_Input rows_

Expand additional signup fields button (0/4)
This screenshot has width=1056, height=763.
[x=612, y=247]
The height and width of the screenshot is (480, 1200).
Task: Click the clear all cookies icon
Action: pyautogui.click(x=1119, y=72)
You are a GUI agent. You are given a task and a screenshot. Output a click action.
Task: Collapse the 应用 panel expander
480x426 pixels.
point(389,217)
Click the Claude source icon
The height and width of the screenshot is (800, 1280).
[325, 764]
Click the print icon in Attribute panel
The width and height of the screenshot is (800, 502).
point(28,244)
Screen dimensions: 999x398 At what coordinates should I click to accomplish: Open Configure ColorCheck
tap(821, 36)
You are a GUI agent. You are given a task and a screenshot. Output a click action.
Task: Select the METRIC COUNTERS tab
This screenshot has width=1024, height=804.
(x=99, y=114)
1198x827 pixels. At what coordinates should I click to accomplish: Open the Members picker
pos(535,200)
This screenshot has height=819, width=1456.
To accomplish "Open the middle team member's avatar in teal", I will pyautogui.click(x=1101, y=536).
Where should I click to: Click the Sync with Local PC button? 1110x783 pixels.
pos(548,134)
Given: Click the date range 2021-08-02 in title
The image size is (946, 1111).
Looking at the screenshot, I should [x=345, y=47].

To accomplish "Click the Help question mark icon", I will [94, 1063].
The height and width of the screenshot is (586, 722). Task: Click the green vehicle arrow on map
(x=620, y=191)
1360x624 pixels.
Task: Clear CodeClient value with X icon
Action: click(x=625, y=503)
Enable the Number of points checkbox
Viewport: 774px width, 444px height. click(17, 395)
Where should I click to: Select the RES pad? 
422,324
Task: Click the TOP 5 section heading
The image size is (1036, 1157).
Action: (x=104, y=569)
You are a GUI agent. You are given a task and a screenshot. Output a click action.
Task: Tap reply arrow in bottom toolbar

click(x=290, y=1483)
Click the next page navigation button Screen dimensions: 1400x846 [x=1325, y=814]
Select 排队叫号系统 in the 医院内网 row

_Written instruction_
Repeat all the rows above, swapping "GUI agent" for "screen agent" and leaving everything else unchanged.

_Task answer_
Expand additional signup fields button (0/4)
This screenshot has width=1056, height=763.
[x=612, y=247]
The height and width of the screenshot is (480, 1200).
Task: Click the clear all cookies icon
Action: pyautogui.click(x=1119, y=72)
You are a screen agent. You are given a task and a screenshot. Output a click action.
Task: Collapse the 应用 panel expander
480x426 pixels.
point(389,217)
Click the Claude source icon
The height and width of the screenshot is (800, 1280).
[325, 764]
Click the print icon in Attribute panel
The width and height of the screenshot is (800, 502).
point(28,244)
Screen dimensions: 999x398 At what coordinates should I click to accomplish: Open Configure ColorCheck
tap(821, 36)
You are a screen agent. You are given a task and a screenshot. Output a click action.
Task: Select the METRIC COUNTERS tab
This screenshot has width=1024, height=804.
(x=99, y=114)
1198x827 pixels. At what coordinates should I click to accomplish: Open the Members picker
pos(535,200)
This screenshot has height=819, width=1456.
To accomplish "Open the middle team member's avatar in teal", I will pyautogui.click(x=1101, y=536).
Where should I click to: Click the Sync with Local PC button? 1110x783 pixels.
pos(548,134)
Given: Click the date range 2021-08-02 in title
The image size is (946, 1111).
Looking at the screenshot, I should [x=345, y=47].

To accomplish "Click the Help question mark icon", I will [94, 1063].
The height and width of the screenshot is (586, 722). Task: Click the green vehicle arrow on map
(x=620, y=191)
1360x624 pixels.
Task: Clear CodeClient value with X icon
Action: click(x=625, y=503)
Enable the Number of points checkbox
Viewport: 774px width, 444px height. click(17, 395)
Where should I click to: Select the RES pad? 
422,324
Task: Click the TOP 5 section heading
The image size is (1036, 1157).
Action: (x=104, y=569)
You are a screen agent. You are given a task and a screenshot. Output a click action.
Task: Tap reply arrow in bottom toolbar

click(x=290, y=1483)
Click the next page navigation button Screen dimensions: 1400x846 [x=1325, y=814]
Select 排队叫号系统 in the 医院内网 row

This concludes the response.